— Чего не поделили? Делить нам нечего. Бросил я ее…
— Бро-осил!.. — Ефимка несколько минут молча и хмуро глядел куда-то вбок, точно раздумывая, подходит ли теперь это слово, если в прежних отношениях между Морозкой и Варей тоже не было прочной семейной связи.
— Ну что ж — и так бывает, — сказал он наконец, — тоись, я говорю, как кому повезет… Но-о, кобылка!.. — Он жестко подхлестнул лошадку, и Морозка, проводив глазами его суконную рубаху, видел, как он докладывал что-то Левинсону, потом поехал рядом с ним.
«Эх, жистянка… н-ну!..» — подумал Морозка с каким-то, из последних сил, отчаянием, и ему стало очень грустно оттого, что сам он будто скован чем-то и не может так же беспечно разъезжать по цепи или разговаривать с соседом. «Хорошо им — едет себе, и никаких, — думал он с завистью. — А с чего им тужить на самом деле? Хотя б Левинсону?.. Человек во власти, всякий к нему с почетом — что хочу, то и делаю… Можно жить». И, не предполагая, что у Левинсона болит простуженный бок, что Левинсон несет в себе ответственность за смерть Фролова, что голова его оценена и раньше всех может расстаться с телом, — Морозка думал о том, какие все-таки живут на свете здоровые, спокойные и обеспеченные люди и как ему самому решительно не везет в жизни.

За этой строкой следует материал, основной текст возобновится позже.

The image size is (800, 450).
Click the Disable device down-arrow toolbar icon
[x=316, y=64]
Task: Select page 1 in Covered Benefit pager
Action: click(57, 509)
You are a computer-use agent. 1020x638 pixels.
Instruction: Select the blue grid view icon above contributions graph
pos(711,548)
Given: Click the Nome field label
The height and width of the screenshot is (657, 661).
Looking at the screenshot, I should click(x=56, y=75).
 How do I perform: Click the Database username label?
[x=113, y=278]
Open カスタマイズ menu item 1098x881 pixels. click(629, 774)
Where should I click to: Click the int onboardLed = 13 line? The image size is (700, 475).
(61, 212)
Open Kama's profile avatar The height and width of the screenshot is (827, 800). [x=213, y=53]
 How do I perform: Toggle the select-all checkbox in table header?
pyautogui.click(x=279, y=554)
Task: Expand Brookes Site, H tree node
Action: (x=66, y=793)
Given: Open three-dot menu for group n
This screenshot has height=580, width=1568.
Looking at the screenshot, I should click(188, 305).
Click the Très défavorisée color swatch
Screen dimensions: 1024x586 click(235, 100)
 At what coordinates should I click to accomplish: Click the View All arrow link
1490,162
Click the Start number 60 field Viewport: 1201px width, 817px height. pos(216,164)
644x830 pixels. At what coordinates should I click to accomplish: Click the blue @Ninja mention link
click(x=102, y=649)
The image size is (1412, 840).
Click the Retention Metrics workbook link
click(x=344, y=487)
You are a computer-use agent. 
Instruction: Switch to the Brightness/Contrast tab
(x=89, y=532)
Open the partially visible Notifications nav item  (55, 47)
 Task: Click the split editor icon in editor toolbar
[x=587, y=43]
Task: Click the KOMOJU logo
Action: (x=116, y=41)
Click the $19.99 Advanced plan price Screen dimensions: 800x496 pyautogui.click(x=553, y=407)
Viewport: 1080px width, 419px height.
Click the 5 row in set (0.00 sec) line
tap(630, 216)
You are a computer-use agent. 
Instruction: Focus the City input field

Все те запутанные, надоедливые мысли, которые впервые родились в нем, когда он жарким июльским днем возвращался из госпиталя и кудрявые косари любовались его уверенной кавалерийской посадкой, те мысли, которые с особенной силой овладели им, когда он ехал по опустевшему полю после ссоры с Мечиком и одинокая бесприютная ворона сидела на покривившемся стогу, — все эти мысли приобрели теперь небывалую мучительную яркость и остроту. Морозка чувствовал себя обманутым в прежней своей жизни и снова видел вокруг себя только ложь и обман. Он не сомневался больше в том, что вся его жизнь от самых пеленок, вся эта тяжелая бессмысленная гульба и работа, кровь и пот, которые он пролил, и даже все его «беспечное» озорство — это не радость, нет, а беспросветный каторжный труд, которого никто не оценил и не оценит.
Он с неведомой ему — грустной, усталой, почти старческой — злобой думал о том, что ему уже двадцать семь лет, и ни одной минуты из прожитого нельзя вернуть, чтобы прожить ее по-иному, а впереди тоже не видно ничего хорошего, и он, может быть, очень скоро погибнет от пули, не нужный никому, как умер Фролов, о котором никто не пожалел. Морозке казалось теперь, что он всю жизнь всеми силами старался попасть на ту, казавшуюся ему прямой, ясной и правильной, дорогу, по которой шли такие люди, как Левинсон, Бакланов, Дубов (и даже Ефимка, казалось, ехал теперь по той же дороге), но кто-то упорно мешал ему в этом. И так как он никогда не мог подумать, что этот враг сидит в нем самом, ему особенно приятно и горько было думать о том, что он страдает из-за подлости людей — таких, как Мечик, в первую голову.